No, you don't need to use an agent. Make sure you get a "diplomatic clause" in your lease.


----------



## dcdarling002

My office will be located right in the middle of Raffles Place and Marina Bay. It looks like both stations are equal distance. 
No family, just me. 
I really just want to be in the local scene of food, perhaps a decent pub close or shopping. 

Thank you!


----------



## BBCWatcher

dcdarling002 said:


> My office will be located right in the middle of Raffles Place and Marina Bay. It looks like both stations are equal distance.


Check that map again.  There's a station named Downtown (appropriately enough) between those two stations. Is that going to be your #1 station of choice?


----------



## Linuxpro

I live in Tanjong Pagar Plaza. The rent here is pretty high. I am paying $2500. (Singapore), and I have a large flat. I also work right next to Marina Bay. I can see Raffels place from the window. My walk is about 15 min.

I recommend paying the extra rent the unit on the end, not in the middle. Get a flat high up where the breeze is better, and you can be above the exhost from the busses. If you live on a lower floor you will have to keep the windows closed and the AC running. Your utility bill will be high rather than $80-$90 like mine.

Does your company pay your rent? Is that why the $2000 limit? I pay my own, but my salary exceeds $8000. Anyway $2000 will limit your options.

Good food is everywhere in Singapore.


----------



## Linuxpro

You can walk underground all the way from Chinatown to Marina Bay and emerge next to Marina Blvd if you know what “tunnels” to take. You can find rentals near Chinatown, and over in Tanjong Pagar. I do not know of any inexpensive rentals near “Downtown”, “Telok Ayer”, or “Raffles Place”.

If you do not mind the walk, I recommend Duxton Park”. It is close to the Otram Park” MRT station. Expect to pay $2500 or more (Singapore).

A good food court is at Lau Pa Sat (on Cross Street). I eat there myself. There are six major USA employers right in the area you describe (AIA/AIG, Bank of America/Merrill, Citibank, Microsoft, Redhat, and Yahoo.
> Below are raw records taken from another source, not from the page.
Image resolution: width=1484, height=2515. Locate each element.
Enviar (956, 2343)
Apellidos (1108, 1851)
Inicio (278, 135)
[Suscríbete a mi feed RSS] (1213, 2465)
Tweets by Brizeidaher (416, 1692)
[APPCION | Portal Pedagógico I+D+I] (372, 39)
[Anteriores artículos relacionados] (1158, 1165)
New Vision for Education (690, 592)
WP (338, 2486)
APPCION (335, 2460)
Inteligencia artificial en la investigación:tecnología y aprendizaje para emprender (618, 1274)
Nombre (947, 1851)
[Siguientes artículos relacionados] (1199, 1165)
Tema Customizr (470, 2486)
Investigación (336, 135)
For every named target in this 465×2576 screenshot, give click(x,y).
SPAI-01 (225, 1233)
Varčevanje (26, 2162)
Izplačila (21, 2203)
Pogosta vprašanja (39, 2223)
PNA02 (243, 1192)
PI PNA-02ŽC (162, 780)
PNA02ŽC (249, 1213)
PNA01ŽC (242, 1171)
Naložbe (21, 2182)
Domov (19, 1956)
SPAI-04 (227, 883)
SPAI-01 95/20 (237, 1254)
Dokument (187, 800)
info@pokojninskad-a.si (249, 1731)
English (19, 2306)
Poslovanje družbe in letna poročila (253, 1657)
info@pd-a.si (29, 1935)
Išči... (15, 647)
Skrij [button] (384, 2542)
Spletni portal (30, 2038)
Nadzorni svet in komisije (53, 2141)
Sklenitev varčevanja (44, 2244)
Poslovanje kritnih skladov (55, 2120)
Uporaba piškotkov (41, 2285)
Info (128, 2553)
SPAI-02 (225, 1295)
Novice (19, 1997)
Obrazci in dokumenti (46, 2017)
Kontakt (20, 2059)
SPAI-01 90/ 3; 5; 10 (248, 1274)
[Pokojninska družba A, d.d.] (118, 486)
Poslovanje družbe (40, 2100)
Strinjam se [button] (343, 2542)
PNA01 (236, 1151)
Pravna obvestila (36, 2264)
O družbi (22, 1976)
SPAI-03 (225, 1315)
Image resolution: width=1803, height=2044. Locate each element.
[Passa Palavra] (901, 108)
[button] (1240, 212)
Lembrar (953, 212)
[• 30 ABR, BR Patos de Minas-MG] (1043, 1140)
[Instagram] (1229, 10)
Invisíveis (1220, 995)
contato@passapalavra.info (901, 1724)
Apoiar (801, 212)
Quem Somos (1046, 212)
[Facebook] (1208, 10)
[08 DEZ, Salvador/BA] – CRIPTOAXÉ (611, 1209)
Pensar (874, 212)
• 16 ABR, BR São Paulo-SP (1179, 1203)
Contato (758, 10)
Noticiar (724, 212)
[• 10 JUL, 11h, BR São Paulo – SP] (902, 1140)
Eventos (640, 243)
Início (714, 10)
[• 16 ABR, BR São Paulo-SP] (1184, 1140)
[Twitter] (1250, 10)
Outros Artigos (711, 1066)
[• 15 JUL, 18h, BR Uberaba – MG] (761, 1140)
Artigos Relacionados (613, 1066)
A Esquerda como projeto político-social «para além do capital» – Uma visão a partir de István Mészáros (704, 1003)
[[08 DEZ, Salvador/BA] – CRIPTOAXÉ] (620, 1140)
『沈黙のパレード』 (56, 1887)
All six, of them, are within a short walk of Lau Pa Sat. 

The food court on the second floor of the Citibank building is small, but air conditioned. There is a Subway Sandwich shop in an underground shopping area near Marina Bay (I forget the location).

I enjoy walking around the marina at lunch time. There are some very interesting park benches to look at (hard to describe on the internet). Also it is nice to walk over to “Clark Quay”. 

Unfortunately the air is so bad today that I spent little time outside. 

You do not have to use an agent, but I do not see how you will manage to locate a flat without one. The agent fees can be outrageous. The agent my employer set be up with specializes in foreigners so needless to say his rates are outrageous. Anyway, the process is up to your employer. My friends contacted the agent and got me set up. You need to get a bank account before you can rent so I suggest you do so. 

If you earn less than $5000 (Singapore) a month, you cannot bring your spouse or get married unless she qualifies on her own. I met my wife here, but we got married back in the USA (another story).

If you are single, then you can maybe rent a room. A lot of old people here supplement their income that way. 

I arrived on a Monday morning. I went to the "MOM" on Wednesday, and picked up my Employment Pass on Saturday. Officially, last I knew, it takes 3-30 working days. How long it takes depends on the backlog, and if you have any "dents" in your background. If you look clean, then they have no reason to dig deeper so it will go pretty fast.

We get paid once a month here, and odds are it will be a few weeks before you see a first paycheck. There will be some move-in costs up front. You had better bring with you $6000 (Singapore) or more with you when you arrive.

Good luck


----------



## BBCWatcher

Linuxpro said:


> You can walk underground all the way from Chinatown to Marina Bay and emerge next to Marina Blvd if you know what “tunnels” to take.... If you do not mind the walk, I recommend Duxton Park”. It is close to the Otram Park” MRT station. Expect to pay $2500 or more (Singapore).


True, but all of that is less convenient for getting to/from AIS. (Kids, remember? )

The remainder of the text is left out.